From the line containing "Expand the profile name history arrow" to the end of the records below, output each line exactly; include both ends and nothing else.

Data for this exercise:
□ □ □ □ □

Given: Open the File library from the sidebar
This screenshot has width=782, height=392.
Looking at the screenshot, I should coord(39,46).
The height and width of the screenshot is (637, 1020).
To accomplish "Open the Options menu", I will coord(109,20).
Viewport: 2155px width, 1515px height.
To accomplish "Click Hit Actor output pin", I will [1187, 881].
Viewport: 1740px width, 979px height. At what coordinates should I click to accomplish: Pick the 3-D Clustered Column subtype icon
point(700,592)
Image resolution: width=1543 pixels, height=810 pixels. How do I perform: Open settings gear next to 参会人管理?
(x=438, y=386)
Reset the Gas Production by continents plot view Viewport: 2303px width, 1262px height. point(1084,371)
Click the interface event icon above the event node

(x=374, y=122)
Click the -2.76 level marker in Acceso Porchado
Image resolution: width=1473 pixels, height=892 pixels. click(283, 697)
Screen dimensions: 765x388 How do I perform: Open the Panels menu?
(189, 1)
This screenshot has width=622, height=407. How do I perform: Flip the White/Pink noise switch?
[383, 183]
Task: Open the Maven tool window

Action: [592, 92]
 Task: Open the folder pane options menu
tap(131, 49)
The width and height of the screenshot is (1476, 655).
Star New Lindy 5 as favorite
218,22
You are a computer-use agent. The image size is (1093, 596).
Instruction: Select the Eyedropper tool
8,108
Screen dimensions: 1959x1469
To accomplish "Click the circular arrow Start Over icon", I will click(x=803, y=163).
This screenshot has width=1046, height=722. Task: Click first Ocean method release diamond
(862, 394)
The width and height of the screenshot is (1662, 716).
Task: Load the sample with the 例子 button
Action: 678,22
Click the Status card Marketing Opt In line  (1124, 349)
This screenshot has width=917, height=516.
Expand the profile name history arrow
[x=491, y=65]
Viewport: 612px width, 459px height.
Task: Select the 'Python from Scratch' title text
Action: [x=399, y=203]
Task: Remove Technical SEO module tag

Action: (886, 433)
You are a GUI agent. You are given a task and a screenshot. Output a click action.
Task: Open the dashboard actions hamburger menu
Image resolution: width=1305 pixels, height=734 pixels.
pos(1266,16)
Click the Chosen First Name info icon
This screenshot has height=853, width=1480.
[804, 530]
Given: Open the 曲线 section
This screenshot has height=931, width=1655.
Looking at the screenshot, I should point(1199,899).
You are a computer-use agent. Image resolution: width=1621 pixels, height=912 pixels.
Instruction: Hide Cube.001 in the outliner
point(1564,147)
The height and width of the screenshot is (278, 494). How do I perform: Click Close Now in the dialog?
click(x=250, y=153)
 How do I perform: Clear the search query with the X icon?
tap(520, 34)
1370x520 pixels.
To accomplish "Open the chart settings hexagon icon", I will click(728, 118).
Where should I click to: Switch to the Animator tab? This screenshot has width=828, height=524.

□ □ □ □ □

Exercise result:
Expand the profile name history arrow
[x=491, y=65]
Viewport: 612px width, 459px height.
Task: Select the 'Python from Scratch' title text
Action: [x=399, y=203]
Task: Remove Technical SEO module tag

Action: (886, 433)
You are a GUI agent. You are given a task and a screenshot. Output a click action.
Task: Open the dashboard actions hamburger menu
Image resolution: width=1305 pixels, height=734 pixels.
pos(1266,16)
Click the Chosen First Name info icon
This screenshot has height=853, width=1480.
[804, 530]
Given: Open the 曲线 section
This screenshot has height=931, width=1655.
Looking at the screenshot, I should point(1199,899).
You are a computer-use agent. Image resolution: width=1621 pixels, height=912 pixels.
Instruction: Hide Cube.001 in the outliner
point(1564,147)
The height and width of the screenshot is (278, 494). How do I perform: Click Close Now in the dialog?
click(x=250, y=153)
 How do I perform: Clear the search query with the X icon?
tap(520, 34)
1370x520 pixels.
To accomplish "Open the chart settings hexagon icon", I will click(728, 118).
Where should I click to: Switch to the Animator tab? This screenshot has width=828, height=524.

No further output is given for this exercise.